We stand on the brink of five major tipping points:
- Collapse of the Greenland ice sheet
- Tropical coral reef die-off
- Collapse of the West Antarctic ice sheet
- Abrupt thaw of northern permafrost
- Collapse of key current in north Atlantic ocean
There is a sixth, unlisted tipping point. How much longer can we afford to have business and other leaders, including board directors, who are not informed and educated about the real dangers and risks of the climate crisis? Time is of the essence, so our new condensed ESG Lite program is a great place to start.
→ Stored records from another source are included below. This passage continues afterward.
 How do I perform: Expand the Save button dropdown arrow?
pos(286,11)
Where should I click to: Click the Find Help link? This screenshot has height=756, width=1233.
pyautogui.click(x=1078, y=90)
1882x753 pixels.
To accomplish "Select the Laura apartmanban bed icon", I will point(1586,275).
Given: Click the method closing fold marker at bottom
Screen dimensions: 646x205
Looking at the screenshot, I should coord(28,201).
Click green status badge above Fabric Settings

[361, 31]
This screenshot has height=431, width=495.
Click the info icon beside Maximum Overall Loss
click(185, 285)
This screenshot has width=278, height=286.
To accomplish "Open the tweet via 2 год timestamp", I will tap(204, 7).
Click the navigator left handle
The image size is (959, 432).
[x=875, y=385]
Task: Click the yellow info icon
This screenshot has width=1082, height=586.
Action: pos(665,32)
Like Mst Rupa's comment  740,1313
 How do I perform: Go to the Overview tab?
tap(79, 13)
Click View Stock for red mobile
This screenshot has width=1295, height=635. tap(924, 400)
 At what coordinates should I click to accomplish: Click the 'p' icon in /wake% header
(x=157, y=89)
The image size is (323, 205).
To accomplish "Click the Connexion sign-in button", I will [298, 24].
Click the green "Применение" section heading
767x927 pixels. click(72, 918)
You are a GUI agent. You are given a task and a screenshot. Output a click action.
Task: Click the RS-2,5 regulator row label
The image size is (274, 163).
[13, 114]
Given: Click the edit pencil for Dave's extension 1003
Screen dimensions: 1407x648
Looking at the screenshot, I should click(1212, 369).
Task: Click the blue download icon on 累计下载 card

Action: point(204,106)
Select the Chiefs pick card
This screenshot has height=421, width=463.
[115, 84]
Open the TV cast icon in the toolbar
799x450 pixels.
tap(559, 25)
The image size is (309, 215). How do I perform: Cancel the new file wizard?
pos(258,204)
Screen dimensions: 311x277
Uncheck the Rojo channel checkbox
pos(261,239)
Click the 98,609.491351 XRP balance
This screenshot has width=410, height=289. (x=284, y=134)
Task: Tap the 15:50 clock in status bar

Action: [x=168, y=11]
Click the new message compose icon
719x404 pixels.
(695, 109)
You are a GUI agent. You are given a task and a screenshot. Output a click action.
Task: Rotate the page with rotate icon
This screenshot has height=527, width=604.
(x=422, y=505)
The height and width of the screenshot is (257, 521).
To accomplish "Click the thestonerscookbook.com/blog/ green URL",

- Time for fresh thinking. Goalkeepers, the Bill and Melinda Gates Foundation, has just published its report into the progress of the UN’s Sustainable Development Goals. And the news is not good: according to The Future of Progress, “the world is on track to achieve almost none of the goals”. Economic growth and any kind of poverty reduction are struggling in economic headwinds. Universal clean water and sanitation will not be achieved by 2030. And the gender gap shows no signs of narrowing. The report concludes by posing us all a question: “Will humanity show how it can accomplish what everyone previously thought impossible and innovate our way out of a deep hole?”
- Lackadaisical climate policies. A new study by three Oxford University professors argues that current corporate governance practices are failing to keep big companies on track to meet their net-zero commitments. The solution, John Armour, Luca Enriques and Thom Wetzer argue, is to introduce “green pills”, a series of contractual mechanisms that will make climate commitments credible by developing real incentives for companies to meet climate targets. These green pills would also trigger stiff penalties if companies do not meet their targets for carbon emissions reductions. Shell is one of the major companies used as an example of this corporate and investor greenwashing. According to the study, Shell’s target of becoming a net-zero emissions energy business by 2050 is “at best an aspiration that may not even be consistent with Shell’s current plans, strategies, budgets and pricing assumptions.”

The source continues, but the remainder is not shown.